Obezite günümüzde gelişmiş ve gelişmekte olan ülkelerin en önemli sağlık sorunları arasında yer almaktadır. Obezite genel olarak bedenin yağ kütlesinin yağsız kütleye oranının aşırı artması sonucu boy uzunluğuna göre vücut ağırlığının belli düzeyin üstüne çıkmasıdır.
Hareketsiz yaşam şekli, fiziksel aktivite azlığı ve çalışma koşulları ile özellikle günümüzde kilo problemi çoğu insan için önemli bir sorun haline gelmektedir. Başarısız sonuçlanan diyetler, diyetisyen başvuruları ve çeşitli yöntemlere rağmen istenen sonucun elde edilememesi bariatrik (obezite) cerrahisini akla getirmektedir. Cerrahi yöntemlerle başarı oranlarının yüksekliği göz önüne alındığında ise hangi hastalar ne zaman cerrahiye başvurmalı sorusu önem arzeder.
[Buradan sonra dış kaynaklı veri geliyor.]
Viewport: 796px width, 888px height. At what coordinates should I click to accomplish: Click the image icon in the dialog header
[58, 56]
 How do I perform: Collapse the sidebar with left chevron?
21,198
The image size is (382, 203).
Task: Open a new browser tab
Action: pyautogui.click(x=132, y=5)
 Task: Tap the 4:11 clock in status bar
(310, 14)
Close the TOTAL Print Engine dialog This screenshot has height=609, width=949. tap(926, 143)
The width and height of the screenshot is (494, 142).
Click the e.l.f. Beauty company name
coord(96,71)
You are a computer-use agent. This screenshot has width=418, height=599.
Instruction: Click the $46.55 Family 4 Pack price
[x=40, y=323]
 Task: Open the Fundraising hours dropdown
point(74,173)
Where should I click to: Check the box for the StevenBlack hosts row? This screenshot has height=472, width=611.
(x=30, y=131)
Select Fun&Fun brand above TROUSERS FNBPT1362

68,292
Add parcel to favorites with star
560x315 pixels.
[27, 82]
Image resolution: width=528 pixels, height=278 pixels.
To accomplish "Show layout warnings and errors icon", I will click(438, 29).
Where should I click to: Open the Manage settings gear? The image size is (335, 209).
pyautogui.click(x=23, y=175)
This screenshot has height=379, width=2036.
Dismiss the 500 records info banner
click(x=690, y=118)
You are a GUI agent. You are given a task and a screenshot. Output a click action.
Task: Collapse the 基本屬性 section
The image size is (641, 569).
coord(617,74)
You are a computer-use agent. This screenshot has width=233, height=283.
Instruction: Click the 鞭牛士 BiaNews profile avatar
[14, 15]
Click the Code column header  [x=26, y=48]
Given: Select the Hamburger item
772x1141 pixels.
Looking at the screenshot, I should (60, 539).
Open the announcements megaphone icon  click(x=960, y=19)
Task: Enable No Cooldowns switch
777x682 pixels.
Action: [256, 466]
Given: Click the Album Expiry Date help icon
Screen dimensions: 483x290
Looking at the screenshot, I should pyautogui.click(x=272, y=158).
Öncelikle cerrahi müdahalenin multidisipliner yaklaşımla değerlendirilmesinin önemi büyüktür.
Ameliyat sonrası komplikasyonlar da göz önüne alındığında, Amerikan Ulusal Sağlık Enstitüsü cerrahi hasta seçiminin için de bir ruh hekimine ulaşımının da olduğu multidisipliner bir ekip tarafından yapılmasını önermiştir. Obezite ve psikiyatrik bozukluklar arasında neden sonuç ilişkisini irdeleyen birçok çalışma yapılmıştır . Yaşam boyu duygu durum veya anksiyete bozuklukları varlığının, hastaların cerrahi sonrasında daha az miktarda kilo vermeleri ile ilişkisini ortaya koymuştur. Benzer yönde depresyon gibi hastalıkların iştah artışı ve kilo sorunu yaratabildiğini bilmekteyiz. Psikiyatrik değerlendirme ile özellikle altta yatan ruhsal bir hastalık olup olmadığı bunun kilo ile ilişkisi irdelenmelidir. Yeme bozuklukları bu hasta grubunda ayırt edilmeli, gerekirse tedavi sonrası tekrar değerlendirme yapılmalıdır. Ameliyat sonrası özellikle ilk bir yıl kilo kaybının en hızlı olduğu dönemdir, ilk bir yıl balayı dönemi olarak tanımlanır. Birinci yıldan sonra kilo kaybının yavaşladığı, hatta ikinci yıldan sonra %20 oranında yeniden kilo almanın olduğu bildirilmiştir. Ameliyat öncesi olduğu kadar ameliyat sonrası da psikiyatrik destek sağlanmalı, gerekli müdahalelerle tekrar kilo artışı önlenmelidir. Şu bir gerçek ki diyet spor veya cerrahi operasyon, hangi yöntemle kilo sorununu giderirsek giderelim bunu davranış değişikliği ve yaşam tarzımız haline getirmez isek tekrar kilo almamız kaçınılmaz son olacaktır. Ameliyat sonrası ilk 1 yıl bunun için hastalara önemli bir şans vermektedir. Bu 1 yıl boyunca yeme düzeni ve alışkanlıklarını uygun bir şekilde düzenlememiz gereklidir.
Yaşam Kalitesini Artırmak Çok Önemli
Unutmamız gereken bir diğer durum ise hastaların ameliyattan beklentisidir. Kolaya kaçma veya hiç uğraşmadan sadece ameliyatla bu sorundan kurtulmak mümkün olmayacaktır. Obez olmak insanların yaşam kalitesini ciddi anlamda etkiler. Gerek stigmatizyon dediğimiz etiketleyici yani gerek hareket kısıtlılığı ile kişinin ruh sağlığı için önemli bir durumdur. Ayırımcılık , sosyal izolasyon (mobilize olma güçlüğü) özbakım için gerekli faaliyetlerde zorlanma kişilerin ruh sağlığını etkiler. Hastaların cerrahi işlem öncesi ve sonrasında bir psikiyatri hekimine yönlendirilerek rutin olarak değerlendirilmeleri ve gerekli olguların tedavi ve izleme sürecine alınması gerekmektedir. Beden sağlığı ve ruh sağlığı biribirinden ayrılmaz bir bütündür. Bunu göz önüne alırsak başarı ihtimali de artacaktır.